-- Extract provided --

Joy in type form: British Standard Type designs a custom typeface for Yinka Ilori

In its creation of the artist’s new display typeface: Yinka Sans, The type foundry have distilled Ilori’s technicoloured practice into bespoke bubbly letterforms.

18 June 2024

In a unique collaboration with the artist and designer Yinka Ilori, British Standard Type (BST) has created a display typeface in two cuts: Yinka Sans Ultra and Yinka Sans Shadow. Much like his bold, provocative and playful visuals, these rounded new letterforms are designed to symbolise “inclusivity and joy – a visual homage to Yinka’s passion for embracing diversity and spreading positivity”, shares Matthew Fenton, creative director of BST.

Known for a distinctive use of typography in his work, Yinka approached BST with the idea to formalise this aspect of his practice in a colourful alphabet of custom letterforms. Yinka had previously been using “a non-custom typeface in his artworks but wanted something uniquely his own that could be applied more broadly across his multidisciplinary practice”, explains Matthew. The typeface itself was designed to serve various applications, but most importantly, to look and feel like it fitted right into Yinka’s unique visual world. Yinka says: “I’ve always been drawn to how fonts have the ability to inject meaning and personality into text [...] I was also drawn to BST’s ability to oscillate from rigid sans-serifs to more expressive, playful, and bubbly types”.


British Standard Type X Yinka Ilori: Yinka Sans (Copyright © British Standard Type, 2024)

-- Data --
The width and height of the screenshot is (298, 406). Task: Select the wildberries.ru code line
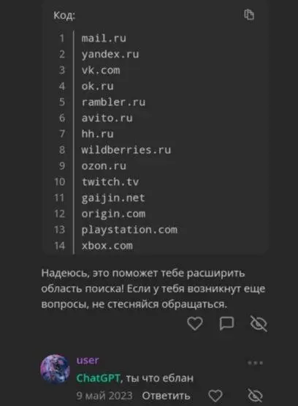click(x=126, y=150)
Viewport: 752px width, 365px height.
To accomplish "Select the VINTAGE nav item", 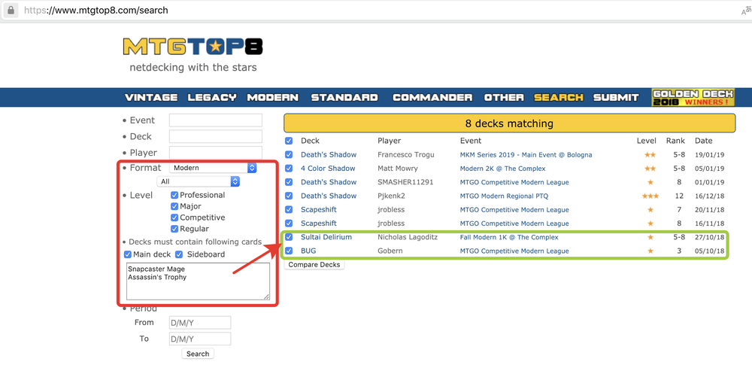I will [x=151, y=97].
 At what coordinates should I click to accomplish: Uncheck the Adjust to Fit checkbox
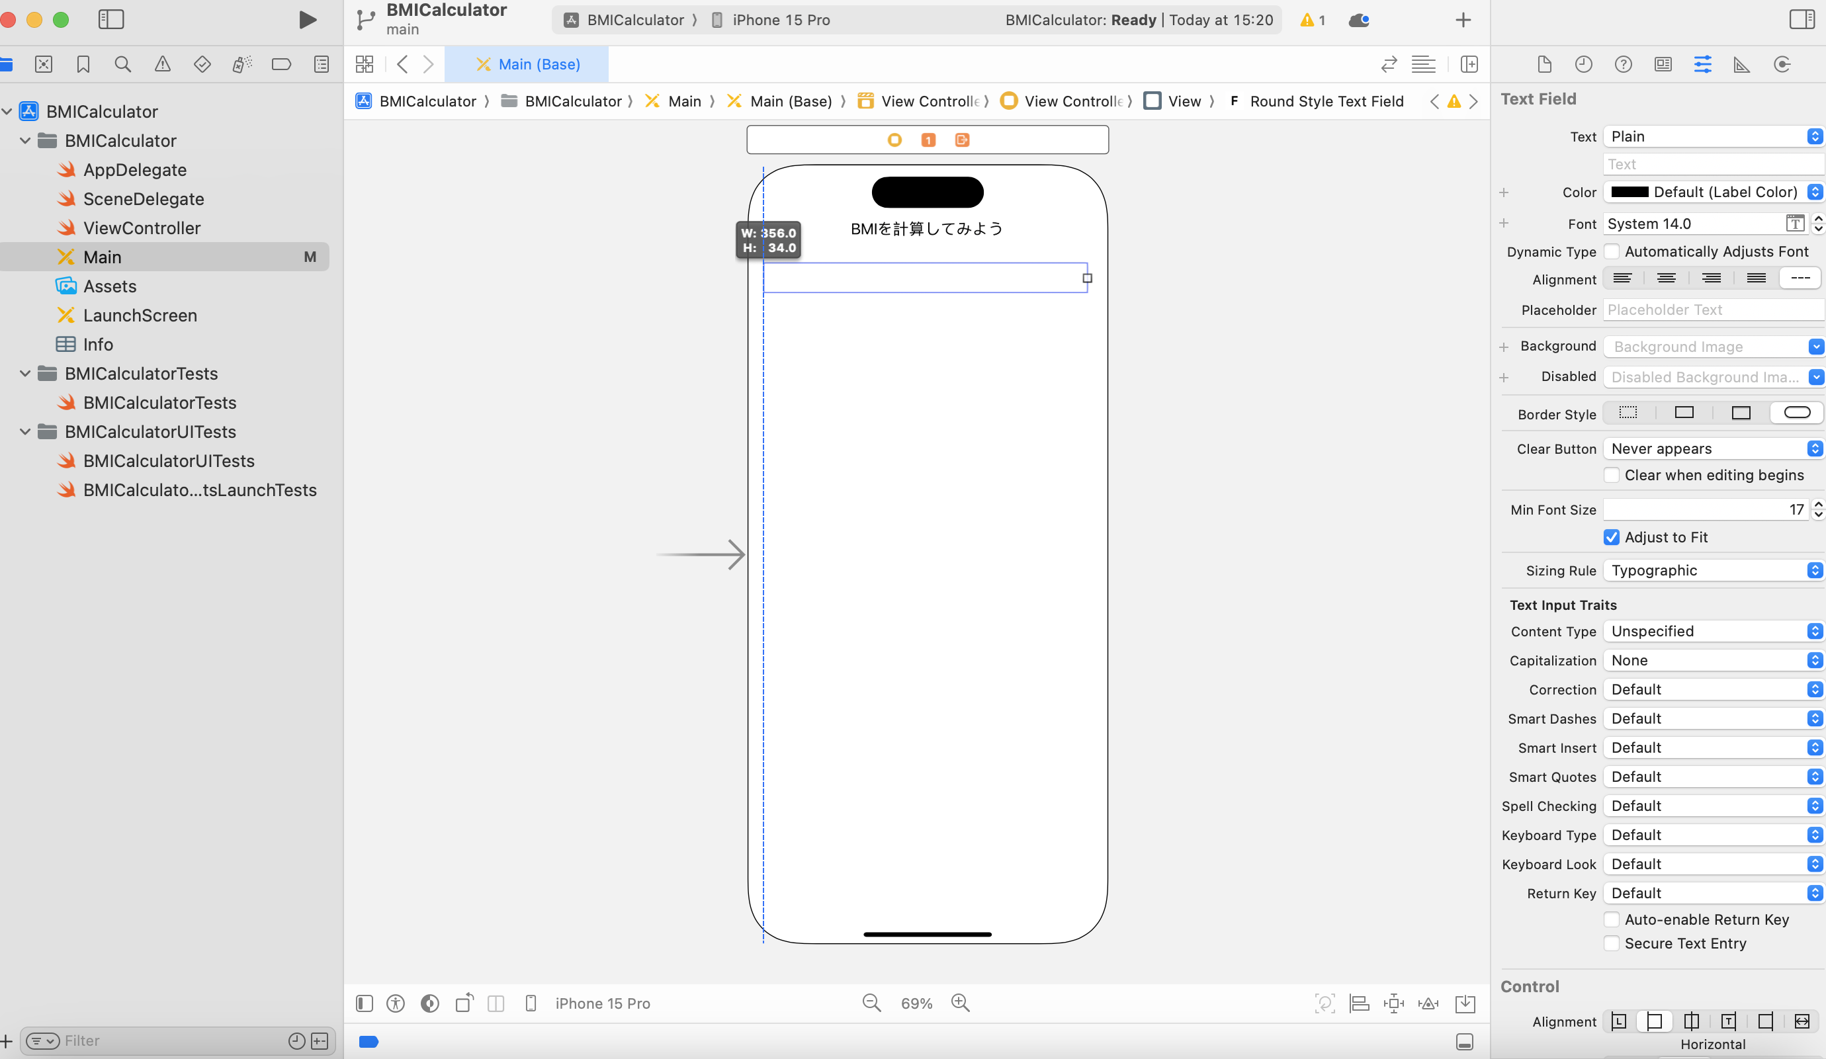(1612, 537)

-- Given problem 1 --
Reproduce the stretch of the article on Yinka Sans from "Known for a" through "Standard Type, 2024)", word for word.
-- Given problem 2 --
According to the article on Yinka Sans, what are the two cuts of the typeface called?
The data have no role in this work.

-- Exercise answer 1 --
Known for a distinctive use of typography in his work, Yinka approached BST with the idea to formalise this aspect of his practice in a colourful alphabet of custom letterforms. Yinka had previously been using “a non-custom typeface in his artworks but wanted something uniquely his own that could be applied more broadly across his multidisciplinary practice”, explains Matthew. The typeface itself was designed to serve various applications, but most importantly, to look and feel like it fitted right into Yinka’s unique visual world. Yinka says: “I’ve always been drawn to how fonts have the ability to inject meaning and personality into text [...] I was also drawn to BST’s ability to oscillate from rigid sans-serifs to more expressive, playful, and bubbly types”.


British Standard Type X Yinka Ilori: Yinka Sans (Copyright © British Standard Type, 2024)

-- Exercise answer 2 --
Yinka Sans Ultra and Yinka Sans Shadow.